Analyzing log files is the most important technique for troubleshooting all kinds of problems or improving services on Linux. In this process, you will learn how to configure and enable vsftpd’s extensive logging features in order to help system administrators when problems arise, or simply to monitor usage with this service.
To Start With: What Do You Need?
To complete this process, you will require a working installation of the CentOS 7 operating system with root privileges and a console-based text editor of your choice. It is expected that your server will be using a static IP address and that vsftpd is already installed with a chroot jail and is currently running.
The Process
- To do this, log in as root and type the following command to open the main configuration file in your favorite text editor:
vi /etc/vsftpd/vsftpd.conf - Now, add the following lines to the end of the configuration file to enable verbose logging features:
dual_log_enable=YES log_ftp_protocol=YES - Finally, restart the vsftpd daemon to apply the changes:
systemctl restart vsftpd
How Does It Work?
In this process, we have shown how to enable two separate logging mechanism: first, the xferlog log file that will log detailed information about user uploads and downloads, then the vsftpd log file that contains every FTP protocol transaction between the client and the server outputting the most detailed logging information possible for vsftpd.

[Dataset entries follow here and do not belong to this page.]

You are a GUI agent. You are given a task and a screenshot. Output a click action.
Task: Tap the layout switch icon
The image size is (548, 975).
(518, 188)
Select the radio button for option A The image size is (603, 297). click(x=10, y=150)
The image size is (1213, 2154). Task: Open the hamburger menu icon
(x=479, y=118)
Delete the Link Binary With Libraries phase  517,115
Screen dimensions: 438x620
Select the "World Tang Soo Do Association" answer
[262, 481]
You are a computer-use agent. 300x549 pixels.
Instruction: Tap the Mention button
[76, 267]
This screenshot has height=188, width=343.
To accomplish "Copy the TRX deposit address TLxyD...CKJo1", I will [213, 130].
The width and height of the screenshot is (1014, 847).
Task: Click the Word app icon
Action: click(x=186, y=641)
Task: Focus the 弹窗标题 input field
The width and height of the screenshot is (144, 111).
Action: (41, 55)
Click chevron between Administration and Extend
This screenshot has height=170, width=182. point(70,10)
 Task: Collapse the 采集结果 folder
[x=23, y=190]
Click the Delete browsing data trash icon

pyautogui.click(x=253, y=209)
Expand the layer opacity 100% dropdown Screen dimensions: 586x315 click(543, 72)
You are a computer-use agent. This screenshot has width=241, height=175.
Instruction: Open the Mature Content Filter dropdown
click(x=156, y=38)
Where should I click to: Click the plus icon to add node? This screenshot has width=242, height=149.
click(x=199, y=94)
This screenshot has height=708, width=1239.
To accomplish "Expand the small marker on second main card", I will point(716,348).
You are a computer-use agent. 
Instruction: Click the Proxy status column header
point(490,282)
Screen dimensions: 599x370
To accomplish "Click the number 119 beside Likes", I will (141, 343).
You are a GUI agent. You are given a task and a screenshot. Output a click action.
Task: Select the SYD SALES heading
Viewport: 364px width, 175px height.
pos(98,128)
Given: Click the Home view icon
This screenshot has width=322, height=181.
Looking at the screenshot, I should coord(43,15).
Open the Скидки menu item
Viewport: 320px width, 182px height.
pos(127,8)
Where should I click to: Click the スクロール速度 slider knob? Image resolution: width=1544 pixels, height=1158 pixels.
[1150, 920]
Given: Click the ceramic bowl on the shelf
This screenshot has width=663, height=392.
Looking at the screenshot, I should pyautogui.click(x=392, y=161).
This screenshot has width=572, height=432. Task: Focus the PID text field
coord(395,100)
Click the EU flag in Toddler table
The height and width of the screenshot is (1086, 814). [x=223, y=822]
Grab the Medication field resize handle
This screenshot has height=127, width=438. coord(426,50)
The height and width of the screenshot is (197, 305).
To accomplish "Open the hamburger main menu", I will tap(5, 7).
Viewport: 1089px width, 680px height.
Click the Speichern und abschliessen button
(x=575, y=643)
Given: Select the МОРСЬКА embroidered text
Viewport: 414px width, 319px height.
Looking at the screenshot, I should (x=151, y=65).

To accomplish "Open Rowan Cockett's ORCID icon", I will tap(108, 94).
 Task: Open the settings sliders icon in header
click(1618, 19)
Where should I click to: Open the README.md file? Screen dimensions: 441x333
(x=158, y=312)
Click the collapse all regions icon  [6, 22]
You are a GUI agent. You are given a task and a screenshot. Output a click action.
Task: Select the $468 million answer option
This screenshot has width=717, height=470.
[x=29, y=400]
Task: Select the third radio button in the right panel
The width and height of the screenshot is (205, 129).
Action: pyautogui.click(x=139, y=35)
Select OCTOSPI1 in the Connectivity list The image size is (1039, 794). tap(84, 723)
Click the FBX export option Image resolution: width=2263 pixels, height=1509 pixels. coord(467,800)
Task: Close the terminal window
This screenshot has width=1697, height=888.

So what did we learn from this experience?
In this process, we opened the main vsftpd configuration file and added two directives to the end of the file. First, dual_log_enable will make sure both the xferlog and vsftpd log files will be used for logging. Afterwards, we increased the verbosity of the vsftpd log file by enabling log_ftp_protocol.
After restarting the service, the two log files, /var/log/xferlog and /var/log/vsftdp.log, will be created and filled with useful FTP activity information. Now, before we open the files, let’s create some FTP user activity. Log in with any FTP user on the server using the ftp command-line tool and issue the following FTP command at the ftp> prompt to upload a random file from the client to the server:put ~/.bash_profile bash_profile_test
Now, back on the server, inspect the /var/log/xferlog file to see detailed information about the uploaded file and open /var/log/vsftpd.log for all other user activities (such as login time or other FTP commands that users issued).
Please note that both the log files only keep track of user and FTP activity and are not meant to debug problems with the vsftpd service such as configuration file errors. Use the systemctl status vsftpd -l or journalctl -xn, to debug general problems with the service.